+++ DATA EXTRACT +++

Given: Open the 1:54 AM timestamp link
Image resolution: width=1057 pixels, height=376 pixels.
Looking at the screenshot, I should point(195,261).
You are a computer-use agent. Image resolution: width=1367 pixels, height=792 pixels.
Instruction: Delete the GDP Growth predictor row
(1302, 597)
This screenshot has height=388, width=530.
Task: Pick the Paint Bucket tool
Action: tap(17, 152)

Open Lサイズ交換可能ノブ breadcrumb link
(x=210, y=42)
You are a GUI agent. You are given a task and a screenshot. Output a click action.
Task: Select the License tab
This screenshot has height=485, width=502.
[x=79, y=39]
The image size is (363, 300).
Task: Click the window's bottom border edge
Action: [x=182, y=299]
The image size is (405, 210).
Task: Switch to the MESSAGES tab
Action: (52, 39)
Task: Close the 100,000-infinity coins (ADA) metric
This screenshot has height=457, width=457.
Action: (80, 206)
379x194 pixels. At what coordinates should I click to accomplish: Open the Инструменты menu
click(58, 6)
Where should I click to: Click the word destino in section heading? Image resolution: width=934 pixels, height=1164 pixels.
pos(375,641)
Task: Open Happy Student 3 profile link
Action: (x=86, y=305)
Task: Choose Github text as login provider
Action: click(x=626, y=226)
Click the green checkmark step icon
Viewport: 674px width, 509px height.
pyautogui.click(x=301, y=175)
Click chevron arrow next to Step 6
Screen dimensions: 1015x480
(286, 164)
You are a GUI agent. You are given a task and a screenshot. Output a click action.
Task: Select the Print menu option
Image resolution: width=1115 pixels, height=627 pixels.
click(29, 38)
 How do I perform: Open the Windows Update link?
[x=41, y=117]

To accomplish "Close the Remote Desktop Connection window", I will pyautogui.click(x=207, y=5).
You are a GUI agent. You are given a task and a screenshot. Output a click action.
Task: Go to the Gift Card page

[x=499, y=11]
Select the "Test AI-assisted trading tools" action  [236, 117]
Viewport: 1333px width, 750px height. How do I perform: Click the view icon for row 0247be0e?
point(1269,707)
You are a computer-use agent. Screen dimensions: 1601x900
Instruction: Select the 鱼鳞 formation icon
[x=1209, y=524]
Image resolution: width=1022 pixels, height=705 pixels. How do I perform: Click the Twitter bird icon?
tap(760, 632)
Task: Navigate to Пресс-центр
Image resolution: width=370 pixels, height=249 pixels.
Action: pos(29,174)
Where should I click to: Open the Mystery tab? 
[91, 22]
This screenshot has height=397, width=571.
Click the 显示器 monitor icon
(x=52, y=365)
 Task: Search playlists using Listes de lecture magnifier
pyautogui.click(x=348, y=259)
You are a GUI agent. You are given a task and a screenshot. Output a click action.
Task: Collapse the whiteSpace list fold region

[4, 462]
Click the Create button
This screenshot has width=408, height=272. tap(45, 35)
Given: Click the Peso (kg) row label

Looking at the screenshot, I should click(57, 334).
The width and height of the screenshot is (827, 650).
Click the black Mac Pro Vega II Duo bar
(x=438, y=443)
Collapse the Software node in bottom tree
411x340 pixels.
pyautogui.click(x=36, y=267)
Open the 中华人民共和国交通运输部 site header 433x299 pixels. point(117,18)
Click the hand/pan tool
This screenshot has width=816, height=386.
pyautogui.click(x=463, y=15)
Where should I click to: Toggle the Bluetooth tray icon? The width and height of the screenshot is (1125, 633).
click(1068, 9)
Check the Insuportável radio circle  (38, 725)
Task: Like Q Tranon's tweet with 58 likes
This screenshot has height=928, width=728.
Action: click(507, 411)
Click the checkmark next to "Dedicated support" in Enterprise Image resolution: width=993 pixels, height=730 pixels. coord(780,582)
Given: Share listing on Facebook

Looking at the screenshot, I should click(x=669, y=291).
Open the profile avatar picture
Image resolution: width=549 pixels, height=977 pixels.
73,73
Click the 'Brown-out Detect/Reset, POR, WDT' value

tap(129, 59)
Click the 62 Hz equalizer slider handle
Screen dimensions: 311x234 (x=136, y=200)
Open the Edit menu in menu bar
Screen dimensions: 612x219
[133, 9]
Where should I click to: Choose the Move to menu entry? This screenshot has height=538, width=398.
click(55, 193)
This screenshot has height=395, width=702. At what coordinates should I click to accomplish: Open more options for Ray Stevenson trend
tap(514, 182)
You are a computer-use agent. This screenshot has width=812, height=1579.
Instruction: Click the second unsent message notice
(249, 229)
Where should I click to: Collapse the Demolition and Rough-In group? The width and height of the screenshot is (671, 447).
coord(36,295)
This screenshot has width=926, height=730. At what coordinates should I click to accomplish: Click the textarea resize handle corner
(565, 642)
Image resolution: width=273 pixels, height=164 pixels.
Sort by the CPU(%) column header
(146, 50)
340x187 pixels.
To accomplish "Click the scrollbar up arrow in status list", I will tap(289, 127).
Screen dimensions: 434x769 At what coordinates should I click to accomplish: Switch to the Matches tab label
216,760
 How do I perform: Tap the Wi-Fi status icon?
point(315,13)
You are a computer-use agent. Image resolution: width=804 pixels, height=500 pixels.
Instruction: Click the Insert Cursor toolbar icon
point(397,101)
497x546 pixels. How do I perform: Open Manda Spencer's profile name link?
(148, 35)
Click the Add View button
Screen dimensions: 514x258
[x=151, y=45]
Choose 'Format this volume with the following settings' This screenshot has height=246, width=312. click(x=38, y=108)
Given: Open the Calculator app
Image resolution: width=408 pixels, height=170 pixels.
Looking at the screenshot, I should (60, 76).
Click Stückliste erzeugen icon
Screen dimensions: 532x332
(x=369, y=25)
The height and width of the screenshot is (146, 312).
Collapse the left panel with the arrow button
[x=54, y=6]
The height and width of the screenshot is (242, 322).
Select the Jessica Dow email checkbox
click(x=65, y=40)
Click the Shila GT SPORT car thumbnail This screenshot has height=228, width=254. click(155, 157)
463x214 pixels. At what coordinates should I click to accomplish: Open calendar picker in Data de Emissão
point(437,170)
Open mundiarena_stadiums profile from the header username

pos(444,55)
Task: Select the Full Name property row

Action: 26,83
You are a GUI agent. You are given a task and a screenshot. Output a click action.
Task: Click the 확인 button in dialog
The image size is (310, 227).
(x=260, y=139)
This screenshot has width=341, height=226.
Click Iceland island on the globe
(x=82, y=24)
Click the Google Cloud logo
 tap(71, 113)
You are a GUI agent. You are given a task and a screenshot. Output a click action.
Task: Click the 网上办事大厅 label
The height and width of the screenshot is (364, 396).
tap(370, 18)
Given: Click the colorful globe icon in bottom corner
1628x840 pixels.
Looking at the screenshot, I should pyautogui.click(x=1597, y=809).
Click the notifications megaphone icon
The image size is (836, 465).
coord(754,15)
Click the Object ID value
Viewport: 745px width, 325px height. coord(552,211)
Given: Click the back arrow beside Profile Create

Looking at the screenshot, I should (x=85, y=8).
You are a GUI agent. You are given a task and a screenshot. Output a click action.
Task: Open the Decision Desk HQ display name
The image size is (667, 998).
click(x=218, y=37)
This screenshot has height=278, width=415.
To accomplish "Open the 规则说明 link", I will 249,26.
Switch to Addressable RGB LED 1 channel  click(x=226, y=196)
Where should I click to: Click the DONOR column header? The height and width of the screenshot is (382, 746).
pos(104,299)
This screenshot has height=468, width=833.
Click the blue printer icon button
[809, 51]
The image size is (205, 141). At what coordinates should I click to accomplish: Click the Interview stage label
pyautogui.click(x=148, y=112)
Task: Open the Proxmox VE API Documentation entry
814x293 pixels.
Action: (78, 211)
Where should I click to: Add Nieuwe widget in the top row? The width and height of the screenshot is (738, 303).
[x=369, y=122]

+++

Repeat the whole listing exactly, keeping every line intact.

Given: Open the 1:54 AM timestamp link
Image resolution: width=1057 pixels, height=376 pixels.
Looking at the screenshot, I should point(195,261).
You are a computer-use agent. Image resolution: width=1367 pixels, height=792 pixels.
Instruction: Delete the GDP Growth predictor row
(1302, 597)
This screenshot has height=388, width=530.
Task: Pick the Paint Bucket tool
Action: tap(17, 152)

Open Lサイズ交換可能ノブ breadcrumb link
(x=210, y=42)
You are a GUI agent. You are given a task and a screenshot. Output a click action.
Task: Select the License tab
This screenshot has height=485, width=502.
[x=79, y=39]
The image size is (363, 300).
Task: Click the window's bottom border edge
Action: [x=182, y=299]
The image size is (405, 210).
Task: Switch to the MESSAGES tab
Action: (52, 39)
Task: Close the 100,000-infinity coins (ADA) metric
This screenshot has height=457, width=457.
Action: (80, 206)
379x194 pixels. At what coordinates should I click to accomplish: Open the Инструменты menu
click(58, 6)
Where should I click to: Click the word destino in section heading? Image resolution: width=934 pixels, height=1164 pixels.
pos(375,641)
Task: Open Happy Student 3 profile link
Action: (x=86, y=305)
Task: Choose Github text as login provider
Action: click(x=626, y=226)
Click the green checkmark step icon
Viewport: 674px width, 509px height.
pyautogui.click(x=301, y=175)
Click chevron arrow next to Step 6
Screen dimensions: 1015x480
(286, 164)
You are a GUI agent. You are given a task and a screenshot. Output a click action.
Task: Select the Print menu option
Image resolution: width=1115 pixels, height=627 pixels.
click(29, 38)
 How do I perform: Open the Windows Update link?
[x=41, y=117]

To accomplish "Close the Remote Desktop Connection window", I will pyautogui.click(x=207, y=5).
You are a GUI agent. You are given a task and a screenshot. Output a click action.
Task: Go to the Gift Card page

[x=499, y=11]
Select the "Test AI-assisted trading tools" action  [236, 117]
Viewport: 1333px width, 750px height. How do I perform: Click the view icon for row 0247be0e?
point(1269,707)
You are a computer-use agent. Screen dimensions: 1601x900
Instruction: Select the 鱼鳞 formation icon
[x=1209, y=524]
Image resolution: width=1022 pixels, height=705 pixels. How do I perform: Click the Twitter bird icon?
tap(760, 632)
Task: Navigate to Пресс-центр
Image resolution: width=370 pixels, height=249 pixels.
Action: pos(29,174)
Where should I click to: Open the Mystery tab? 
[91, 22]
This screenshot has height=397, width=571.
Click the 显示器 monitor icon
(x=52, y=365)
 Task: Search playlists using Listes de lecture magnifier
pyautogui.click(x=348, y=259)
You are a GUI agent. You are given a task and a screenshot. Output a click action.
Task: Collapse the whiteSpace list fold region

[4, 462]
Click the Create button
This screenshot has width=408, height=272. tap(45, 35)
Given: Click the Peso (kg) row label

Looking at the screenshot, I should click(57, 334).
The width and height of the screenshot is (827, 650).
Click the black Mac Pro Vega II Duo bar
(x=438, y=443)
Collapse the Software node in bottom tree
411x340 pixels.
pyautogui.click(x=36, y=267)
Open the 中华人民共和国交通运输部 site header 433x299 pixels. point(117,18)
Click the hand/pan tool
This screenshot has width=816, height=386.
pyautogui.click(x=463, y=15)
Where should I click to: Toggle the Bluetooth tray icon? The width and height of the screenshot is (1125, 633).
click(1068, 9)
Check the Insuportável radio circle  (38, 725)
Task: Like Q Tranon's tweet with 58 likes
This screenshot has height=928, width=728.
Action: click(507, 411)
Click the checkmark next to "Dedicated support" in Enterprise Image resolution: width=993 pixels, height=730 pixels. coord(780,582)
Given: Share listing on Facebook

Looking at the screenshot, I should click(x=669, y=291).
Open the profile avatar picture
Image resolution: width=549 pixels, height=977 pixels.
73,73
Click the 'Brown-out Detect/Reset, POR, WDT' value

tap(129, 59)
Click the 62 Hz equalizer slider handle
Screen dimensions: 311x234 (x=136, y=200)
Open the Edit menu in menu bar
Screen dimensions: 612x219
[133, 9]
Where should I click to: Choose the Move to menu entry? This screenshot has height=538, width=398.
click(55, 193)
This screenshot has height=395, width=702. At what coordinates should I click to accomplish: Open more options for Ray Stevenson trend
tap(514, 182)
You are a computer-use agent. This screenshot has width=812, height=1579.
Instruction: Click the second unsent message notice
(249, 229)
Where should I click to: Collapse the Demolition and Rough-In group? The width and height of the screenshot is (671, 447).
coord(36,295)
This screenshot has width=926, height=730. At what coordinates should I click to accomplish: Click the textarea resize handle corner
(565, 642)
Image resolution: width=273 pixels, height=164 pixels.
Sort by the CPU(%) column header
(146, 50)
340x187 pixels.
To accomplish "Click the scrollbar up arrow in status list", I will tap(289, 127).
Screen dimensions: 434x769 At what coordinates should I click to accomplish: Switch to the Matches tab label
216,760
 How do I perform: Tap the Wi-Fi status icon?
point(315,13)
You are a computer-use agent. Image resolution: width=804 pixels, height=500 pixels.
Instruction: Click the Insert Cursor toolbar icon
point(397,101)
497x546 pixels. How do I perform: Open Manda Spencer's profile name link?
(148, 35)
Click the Add View button
Screen dimensions: 514x258
[x=151, y=45]
Choose 'Format this volume with the following settings' This screenshot has height=246, width=312. click(x=38, y=108)
Given: Open the Calculator app
Image resolution: width=408 pixels, height=170 pixels.
Looking at the screenshot, I should (60, 76).
Click Stückliste erzeugen icon
Screen dimensions: 532x332
(x=369, y=25)
The height and width of the screenshot is (146, 312).
Collapse the left panel with the arrow button
[x=54, y=6]
The height and width of the screenshot is (242, 322).
Select the Jessica Dow email checkbox
click(x=65, y=40)
Click the Shila GT SPORT car thumbnail This screenshot has height=228, width=254. click(155, 157)
463x214 pixels. At what coordinates should I click to accomplish: Open calendar picker in Data de Emissão
point(437,170)
Open mundiarena_stadiums profile from the header username

pos(444,55)
Task: Select the Full Name property row

Action: 26,83
You are a GUI agent. You are given a task and a screenshot. Output a click action.
Task: Click the 확인 button in dialog
The image size is (310, 227).
(x=260, y=139)
This screenshot has width=341, height=226.
Click Iceland island on the globe
(x=82, y=24)
Click the Google Cloud logo
 tap(71, 113)
You are a GUI agent. You are given a task and a screenshot. Output a click action.
Task: Click the 网上办事大厅 label
The height and width of the screenshot is (364, 396).
tap(370, 18)
Given: Click the colorful globe icon in bottom corner
1628x840 pixels.
Looking at the screenshot, I should pyautogui.click(x=1597, y=809).
Click the notifications megaphone icon
The image size is (836, 465).
coord(754,15)
Click the Object ID value
Viewport: 745px width, 325px height. coord(552,211)
Given: Click the back arrow beside Profile Create

Looking at the screenshot, I should (x=85, y=8).
You are a GUI agent. You are given a task and a screenshot. Output a click action.
Task: Open the Decision Desk HQ display name
The image size is (667, 998).
click(x=218, y=37)
This screenshot has height=278, width=415.
To accomplish "Open the 规则说明 link", I will 249,26.
Switch to Addressable RGB LED 1 channel  click(x=226, y=196)
Where should I click to: Click the DONOR column header? The height and width of the screenshot is (382, 746).
pos(104,299)
This screenshot has height=468, width=833.
Click the blue printer icon button
[809, 51]
The image size is (205, 141). At what coordinates should I click to accomplish: Click the Interview stage label
pyautogui.click(x=148, y=112)
Task: Open the Proxmox VE API Documentation entry
814x293 pixels.
Action: (78, 211)
Where should I click to: Add Nieuwe widget in the top row? The width and height of the screenshot is (738, 303).
[x=369, y=122]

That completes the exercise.